SSL Certificates are issued by a Certificate Authority (CA). There are a large number of CAs around the world and most of the prominent browsers trust a set of CAs by default.

The latest news about a hacker getting SSL certificates issued under the Google name from a Dutch CA, is very alarming.

If the browser trusts a particular CA and that CA has issued a fradulent certificate, then it is very difficult for the browser to figure out the fraud unless they follow OCSP or remove that CA.

Update from Mozilla Firefox:
http://blog.mozilla.com/security/2011/09/02/diginotar-removal-follow-up/


Mitigation in Mozilla Firefox:

http://support.mozilla.com/en-US/kb/deleting-diginotar-ca-cert


Mozilla will be releasing an update to Firefox to further protect you
from this. Until the update is released you can manually delete this
certificate with these steps:

At the top of the Firefox window, click on the Edit menu and select Preferences.

Click on the Advanced panel
Select the Encryption tab
Click View Certificates
In the Certificate Manager window, select the Authorities tab
Scroll down to DigiNotar and select the DigiNotar Root CA
Click Delete or Distrust...
Click OK to confirm the deletion


Apparently DigiNotar Certificate shows up in Internet Explorer too.
Here is Microsoft Advisory.

Google Chrome is covered by its security features.

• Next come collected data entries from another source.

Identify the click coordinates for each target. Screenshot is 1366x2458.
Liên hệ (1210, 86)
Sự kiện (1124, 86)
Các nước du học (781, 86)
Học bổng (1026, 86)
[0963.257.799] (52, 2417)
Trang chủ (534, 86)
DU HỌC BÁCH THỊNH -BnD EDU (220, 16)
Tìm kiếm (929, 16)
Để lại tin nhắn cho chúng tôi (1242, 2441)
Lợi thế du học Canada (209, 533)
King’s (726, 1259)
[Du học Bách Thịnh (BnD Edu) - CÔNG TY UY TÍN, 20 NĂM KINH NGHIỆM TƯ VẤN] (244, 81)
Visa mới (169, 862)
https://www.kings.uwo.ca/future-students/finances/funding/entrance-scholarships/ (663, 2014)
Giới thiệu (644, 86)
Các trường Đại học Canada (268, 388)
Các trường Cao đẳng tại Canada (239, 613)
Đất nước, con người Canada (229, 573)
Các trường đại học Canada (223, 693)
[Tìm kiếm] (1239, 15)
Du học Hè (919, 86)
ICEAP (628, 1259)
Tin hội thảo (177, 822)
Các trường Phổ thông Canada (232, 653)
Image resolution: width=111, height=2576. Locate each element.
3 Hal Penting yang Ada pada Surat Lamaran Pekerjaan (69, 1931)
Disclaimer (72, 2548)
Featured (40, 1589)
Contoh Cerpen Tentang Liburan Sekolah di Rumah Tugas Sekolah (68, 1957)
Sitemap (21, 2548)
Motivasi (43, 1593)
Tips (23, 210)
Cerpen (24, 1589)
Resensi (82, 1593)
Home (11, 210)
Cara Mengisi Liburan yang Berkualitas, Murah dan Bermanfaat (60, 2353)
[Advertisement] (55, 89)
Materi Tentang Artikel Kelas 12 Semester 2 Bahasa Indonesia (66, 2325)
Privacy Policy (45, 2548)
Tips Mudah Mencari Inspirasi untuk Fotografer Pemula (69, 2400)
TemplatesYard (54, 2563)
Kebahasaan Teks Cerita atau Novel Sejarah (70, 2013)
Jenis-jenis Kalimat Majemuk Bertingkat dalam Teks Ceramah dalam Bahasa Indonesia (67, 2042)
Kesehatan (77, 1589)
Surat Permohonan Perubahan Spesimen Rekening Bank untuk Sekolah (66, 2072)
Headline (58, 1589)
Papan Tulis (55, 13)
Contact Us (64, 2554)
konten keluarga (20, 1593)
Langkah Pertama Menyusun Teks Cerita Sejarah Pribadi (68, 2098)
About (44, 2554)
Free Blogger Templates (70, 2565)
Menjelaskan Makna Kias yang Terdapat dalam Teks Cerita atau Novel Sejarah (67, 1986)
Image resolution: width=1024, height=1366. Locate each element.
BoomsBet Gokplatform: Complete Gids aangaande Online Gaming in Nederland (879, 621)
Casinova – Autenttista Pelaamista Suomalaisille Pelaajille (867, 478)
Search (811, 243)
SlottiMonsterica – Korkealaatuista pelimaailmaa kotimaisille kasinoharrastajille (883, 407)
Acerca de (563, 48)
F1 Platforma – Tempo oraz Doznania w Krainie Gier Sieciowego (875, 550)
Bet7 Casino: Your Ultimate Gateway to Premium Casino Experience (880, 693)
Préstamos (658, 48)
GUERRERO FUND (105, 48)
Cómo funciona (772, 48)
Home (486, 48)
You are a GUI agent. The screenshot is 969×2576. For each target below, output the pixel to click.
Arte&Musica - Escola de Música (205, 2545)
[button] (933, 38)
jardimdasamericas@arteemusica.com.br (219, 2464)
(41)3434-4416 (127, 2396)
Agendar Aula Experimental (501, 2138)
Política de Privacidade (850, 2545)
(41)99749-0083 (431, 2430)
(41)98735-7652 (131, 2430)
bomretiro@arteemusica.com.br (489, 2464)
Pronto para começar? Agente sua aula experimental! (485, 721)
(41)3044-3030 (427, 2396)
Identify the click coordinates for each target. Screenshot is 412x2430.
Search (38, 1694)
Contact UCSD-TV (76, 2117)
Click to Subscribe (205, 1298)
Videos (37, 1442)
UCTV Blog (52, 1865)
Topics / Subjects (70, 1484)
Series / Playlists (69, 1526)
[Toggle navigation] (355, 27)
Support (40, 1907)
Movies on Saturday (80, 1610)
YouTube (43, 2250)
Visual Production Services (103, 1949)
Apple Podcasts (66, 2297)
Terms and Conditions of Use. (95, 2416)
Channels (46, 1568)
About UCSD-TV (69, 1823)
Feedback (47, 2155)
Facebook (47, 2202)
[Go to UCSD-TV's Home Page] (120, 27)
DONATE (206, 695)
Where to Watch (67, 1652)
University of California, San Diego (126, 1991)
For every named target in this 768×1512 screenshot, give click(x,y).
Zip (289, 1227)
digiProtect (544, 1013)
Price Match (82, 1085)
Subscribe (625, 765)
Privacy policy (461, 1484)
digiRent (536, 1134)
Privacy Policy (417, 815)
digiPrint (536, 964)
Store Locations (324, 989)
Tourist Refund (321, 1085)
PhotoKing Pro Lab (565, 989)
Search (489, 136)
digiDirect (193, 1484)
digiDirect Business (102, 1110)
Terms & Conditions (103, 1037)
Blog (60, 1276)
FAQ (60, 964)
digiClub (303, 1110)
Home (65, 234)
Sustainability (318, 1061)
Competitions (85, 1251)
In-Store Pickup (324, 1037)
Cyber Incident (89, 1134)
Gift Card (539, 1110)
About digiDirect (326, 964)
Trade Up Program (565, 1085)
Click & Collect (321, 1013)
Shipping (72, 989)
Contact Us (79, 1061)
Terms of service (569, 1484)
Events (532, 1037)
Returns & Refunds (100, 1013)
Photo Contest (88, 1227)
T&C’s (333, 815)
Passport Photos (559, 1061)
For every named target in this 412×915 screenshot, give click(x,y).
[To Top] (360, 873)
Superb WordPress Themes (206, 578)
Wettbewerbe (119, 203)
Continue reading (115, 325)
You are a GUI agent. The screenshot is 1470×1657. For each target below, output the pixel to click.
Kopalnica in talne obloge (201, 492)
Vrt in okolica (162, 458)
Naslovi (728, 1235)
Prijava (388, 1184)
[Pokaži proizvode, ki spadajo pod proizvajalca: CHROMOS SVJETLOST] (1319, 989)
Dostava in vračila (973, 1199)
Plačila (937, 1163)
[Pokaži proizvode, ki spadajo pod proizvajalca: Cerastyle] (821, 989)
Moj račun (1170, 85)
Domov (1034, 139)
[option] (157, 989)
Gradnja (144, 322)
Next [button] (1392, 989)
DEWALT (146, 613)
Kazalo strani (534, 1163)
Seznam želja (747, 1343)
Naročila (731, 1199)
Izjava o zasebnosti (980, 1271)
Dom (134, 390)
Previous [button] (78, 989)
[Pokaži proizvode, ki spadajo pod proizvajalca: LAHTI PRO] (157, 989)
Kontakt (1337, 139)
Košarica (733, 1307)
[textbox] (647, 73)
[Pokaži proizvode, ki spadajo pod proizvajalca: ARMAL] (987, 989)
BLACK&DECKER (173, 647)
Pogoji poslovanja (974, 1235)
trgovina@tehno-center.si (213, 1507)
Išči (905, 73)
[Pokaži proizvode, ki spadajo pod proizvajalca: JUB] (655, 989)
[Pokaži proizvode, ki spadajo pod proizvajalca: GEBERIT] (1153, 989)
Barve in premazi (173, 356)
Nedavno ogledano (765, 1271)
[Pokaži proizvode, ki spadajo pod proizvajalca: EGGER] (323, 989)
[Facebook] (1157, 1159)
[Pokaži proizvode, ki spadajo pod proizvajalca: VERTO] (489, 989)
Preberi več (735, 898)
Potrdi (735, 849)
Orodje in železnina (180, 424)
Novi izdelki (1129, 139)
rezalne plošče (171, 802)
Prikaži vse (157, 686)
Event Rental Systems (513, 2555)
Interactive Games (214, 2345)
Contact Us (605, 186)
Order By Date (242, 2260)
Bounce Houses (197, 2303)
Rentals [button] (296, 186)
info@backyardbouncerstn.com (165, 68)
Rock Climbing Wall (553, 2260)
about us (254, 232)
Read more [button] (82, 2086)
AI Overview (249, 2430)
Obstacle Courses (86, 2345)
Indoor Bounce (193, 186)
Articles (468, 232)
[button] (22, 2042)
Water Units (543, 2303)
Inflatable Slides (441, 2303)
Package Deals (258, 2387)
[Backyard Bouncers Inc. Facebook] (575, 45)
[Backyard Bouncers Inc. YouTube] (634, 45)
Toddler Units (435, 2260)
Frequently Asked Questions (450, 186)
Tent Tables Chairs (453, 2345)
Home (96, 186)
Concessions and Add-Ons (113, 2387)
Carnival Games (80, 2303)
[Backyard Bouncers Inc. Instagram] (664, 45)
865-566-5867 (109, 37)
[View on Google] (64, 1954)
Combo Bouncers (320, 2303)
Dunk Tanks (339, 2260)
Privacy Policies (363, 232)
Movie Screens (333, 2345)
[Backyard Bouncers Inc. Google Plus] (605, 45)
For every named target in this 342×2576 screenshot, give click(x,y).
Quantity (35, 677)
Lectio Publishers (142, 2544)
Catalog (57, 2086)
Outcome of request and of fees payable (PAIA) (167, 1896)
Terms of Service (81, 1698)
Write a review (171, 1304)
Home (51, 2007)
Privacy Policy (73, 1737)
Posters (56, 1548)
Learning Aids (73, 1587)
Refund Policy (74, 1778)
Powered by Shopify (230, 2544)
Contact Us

A Google spokesman provided CNET with this statement: "A Chrome security feature warned the user of the invalid certificate and blocked them from visiting the attacker's site. We're pleased that the security measures in Chrome protected the user and brought this attack to the public's attention. While we investigate, we plan to block any sites whose certificates were signed by DigiNotar."

(Thanks to CNET)

If your favorite bank has a website with the URL starting with https, try to demand Extended Validation Certificates. CAs go through extended audits before issuing EV Certs and the address bar displays a green bar in the browser.